Edit: the author has clarified that their post is meant as an introduction to a larger work, so it would make sense for them to introduce their view alongside others’ without justifying why just yet.
This was interesting. I enjoyed reading it. However,
Let us accept some version of Alexander’s eschaton: the final level of the Reality Game is beaten by compelling or convincing a “god” (either a machine god or an actual divine being) to transform the cosmos into an everlasting paradisal garden. How will we win—through work (coercion or argument) or through līlā, through rational intelligence or creative mêtis?
This paragraph confuses me. First you’re saying:
“ok, let’s think about Alexander’s ‘gardener’ solution to the problem”,
then you ask the question:
“how do we solve the problem on our own?” (meaning without the ‘gardener’)
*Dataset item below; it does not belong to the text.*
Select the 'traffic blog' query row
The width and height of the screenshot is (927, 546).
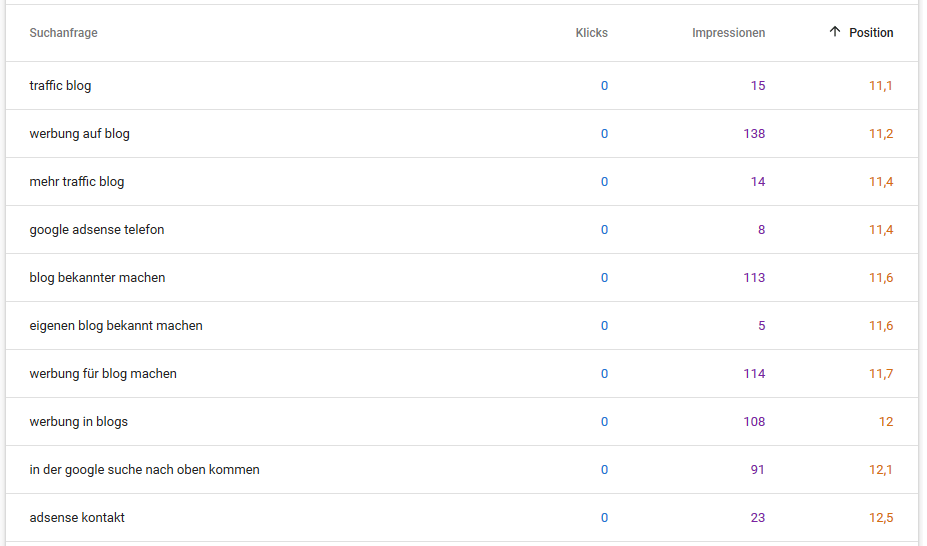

These belong to different branches of discussion (from one view.../on the other hand...), but the second part is presented as though it’s salient to the first. It scans as if the author forgot what he was thinking partway through, and picked up on a different thread.
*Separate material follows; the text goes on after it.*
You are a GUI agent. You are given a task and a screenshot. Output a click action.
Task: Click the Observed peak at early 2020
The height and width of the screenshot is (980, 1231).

Am I being excessively pedantic? well,
this stuck out to me, because usually when different views are presented in a text (from one view.../on the other hand...), the author must decide in favour of one (or none) of the those presented, and explain why. This, the author has not done. Which is strange, given the apparent effort (and I believe, evident skill) this essay represents.
The above paragraph marks the part where the author is finally offering their own opinion, having explored those of others. Except it begins in just the place where we expected them to explain why they disagree with Alexander. Which should be the most interesting part, because this is Lesswrong, the place with
unusually strong norms around how people should form their beliefs, and
unusually high frequency of people who disagree with the Author’s conclusion vehemently.
Why? why do you think this, and not that?
Oh! In light of that, my criticism is diminished. I’ll edit my comment to reflect this.
I really want to believe that the hopes you express are well founded. But, I also want to believe what’s true. LW taught me to be (cutious/skeptical) when this happens, that’s why I was critical. I hope that my comment was useful as feedback, if not as critique.